Javier Cabrera, a respected Ica physician from a prominent family, spent three decades arguing the stones were genuine. In his book The Message of the Engraved Stones of Ica (1976) he proposed that a cognitively advanced 'Gliptolithic' humanity lived in the region in the remote past — he spoke of millions of years — coexisting with Mesozoic fauna, mastering surgery and astronomy, and finally departing Earth, leaving the stones as an encyclopaedia. He held that Uschuya's confession was coerced by the antiquities law: admitting forgery was the only way to keep selling stones without prison.

Creationist authors later adopted the stones selectively, arguing the dinosaur scenes support recent human-dinosaur coexistence; Dennis Swift, a Baptist minister and author of Secrets of the Ica Stones and Nazca Lines, is the most active advocate, claiming some stones were found in tombs by early Spanish chroniclers and that a few genuinely old engraved stones exist in the Ica Regional Museum.
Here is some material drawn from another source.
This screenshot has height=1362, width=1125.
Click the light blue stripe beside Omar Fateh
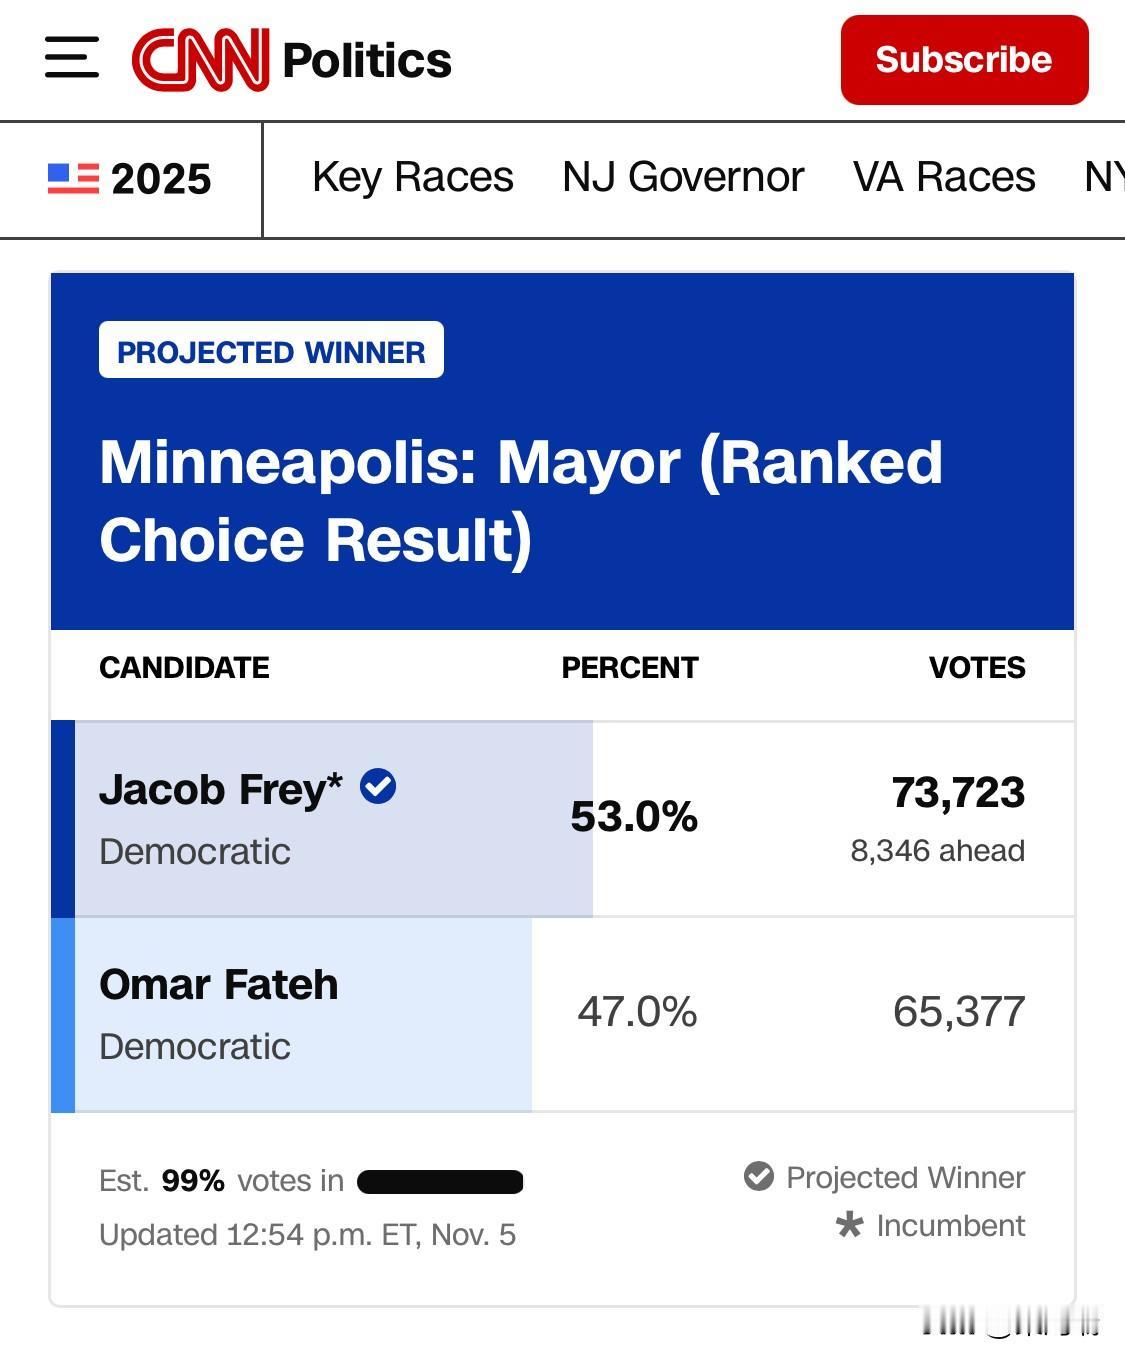pyautogui.click(x=63, y=1014)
Ancient-astronaut writers, following von Daeniken's early enthusiasm, kept the collection in the paranormal canon even after his own informant confessed.
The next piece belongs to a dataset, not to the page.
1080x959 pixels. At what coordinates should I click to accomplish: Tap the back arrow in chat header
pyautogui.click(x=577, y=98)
Current status: the Cabrera museum still exhibits the collection in Ica, maintained by his daughter, and the stones remain popular in creationist and lost-civilisation media. No peer-reviewed study has ever authenticated an Ica stone, and the confessions, imagery anachronisms and absence of provenance leave the alternative case resting almost entirely on Cabrera's testimony and Swift's disputed tomb claims.

Key evidence cited
  • Cabrera argued a peasant family could not plausibly have produced ten thousand varied, iconographically consistent engravings
  • Uschuya's confession conveniently shielded him from prosecution under Peru's antiquities laws, so its sincerity is arguable
  • Dennis Swift claims a small number of engraved stones were excavated at Ica-area sites and reported by Spanish chroniclers
  • Supporters point to a 1560s chronicle reference to strange engraved stones from the region, suggesting a genuine older tradition
  • Some stones allegedly show accurate anatomical detail — such as dinosaur skin patterns — argued to predate their scientific discovery
  • The sheer thematic range, from surgery to star maps, is held to exceed what tourist-driven forgery would bother to invent

Genuinely open questions

  1. Do any genuinely pre-Columbian engraved stones exist within or behind the modern corpus, as even some sceptics allow is possible?
  2. How many hands actually produced the collection — Uschuya alone could hardly have carved ten thousand stones?
  3. What becomes of the Cabrera museum's collection, which Peru has never formally studied, catalogued or repatriated?
  4. Why did Cabrera, a trained physician, stake his career on the stones — sincere belief, or something more complicated?

Worth knowing

When asked by a journalist why he had claimed the stones were ancient, Uschuya reportedly replied that making them was easier than farming — and that carving fakes was legal, while selling real antiquities was not.